Although it has a steep initial learning curve, Rust can be a very productive language to work in.
Its powerful and expressive type system allows offloading a lot of the burden of state and resource management to the compiler instead of tracking it in your application code (or, worse, in the developer's head).
The power of the language, combined with the development culture around it, strongly encourages building and using powerful, low- or zero-cost abstractions. Rust's futures are one example of such an abstraction - providing very efficient, composable, asynchronous operations with (almost) no language support or obligatory heavyweight runtime required.
Rust in Production
These factors made Rust seem like a promising tool to help alleviate many long-standing difficulties with our cloud rendering service.
We initially began replacing a small component of our stack using Rust, but it quickly became clear that a larger effort would allow a great reduction in complexity. In the end, all the C, C++, and Python components of the service were rebuilt, with Rust used from task loading through to dispatching GPU operations.
Rust can integrate directly with C libraries using its Foreign Function Interface without overhead. Bindgen, a build-time tool, lets us generate FFI declarations from C header files, making it easy to use libraries without official support for Rust, like Nvidia's OptiX.
Interacting with native libraries is innately "unsafe" in Rust, but thanks to its powerful type system and other mechanisms of abstraction we can totally confine the complexity of interacting with a library as powerful as OptiX to a small region of carefully-vetted code. This allows the rest of the program to proceed with the usual safety and correctness guarantees of Rust.
Production renders over a day
Production queue submissions (blue) and retrievals (orange) over a day
In addition to substantially simplifying the codebase, we also saw major improvements in the development process. Now, a single “cargo build” can prepare a native executable for any of our developers' environments, and a single CI pipeline can build a ready-to-deploy docker image. This lets any of our developers get up and running quickly, and allows rapid iteration of features, both locally and on test environments.
As with any big technology decision, these changes were not without trade-offs. Two main challenges have faced us with this new codebase:
While progress on the language and surrounding libraries and tooling has been rapid, it's hard to avoid the fact that Rust and its ecosystem are still relatively immature. This means that, in some cases, support for some technologies and practices can be patchy, unstable, or simply nonexistent. Although powerful, the Futures async abstraction in particular has lately been in flux. We judged the benefits to our development and deployment processes to be worth the costs of potential code churn due to language and library evolution, but this depends heavily on the development team and company needs.
Being a less established language can make it tough to hire new developers with Rust experience. Its relatively steep initial learning curve might also put off existing developers from upskilling to work on the codebase. This can lead to more friction on-boarding developers than projects in more common or higher-level languages.
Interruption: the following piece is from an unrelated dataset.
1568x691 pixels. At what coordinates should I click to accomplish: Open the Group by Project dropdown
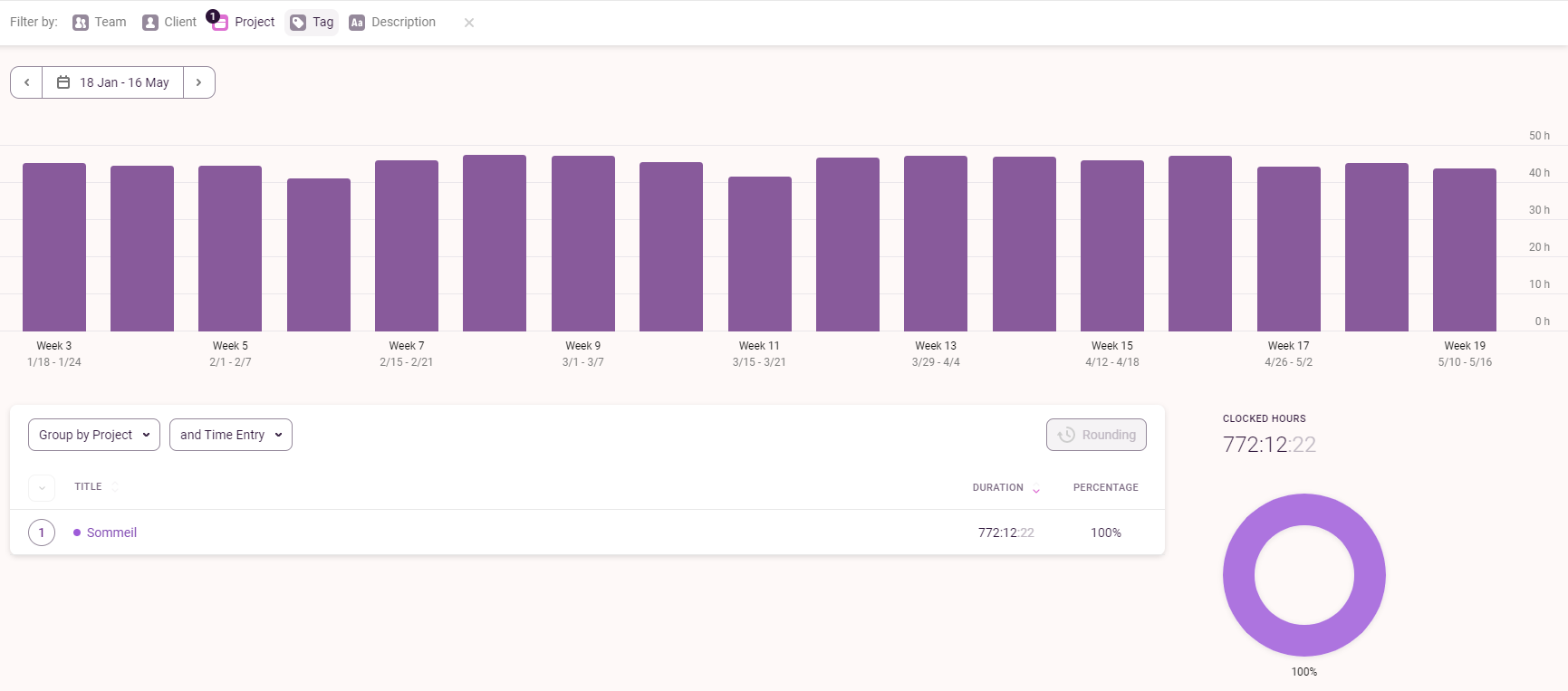point(94,435)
That being said, a productive developer on our rendering service would previously have needed to be at least reasonably proficient in Python, C, and C++, which often made shipping major new features prohibitively difficult. Though Rust does have substantial complexity as a language, for us it's at least just one language. We also find it generally easier for developers to pick up and apply, to production quality, than C or C++.
We're now running our new, Rust-based service in production, processing well over a thousand bespoke design renders every day.
Some teething problems at launch aside, the project has been everything we hoped: it's delivered a performant, maintainable service which is easier to reason about, extend, and deploy.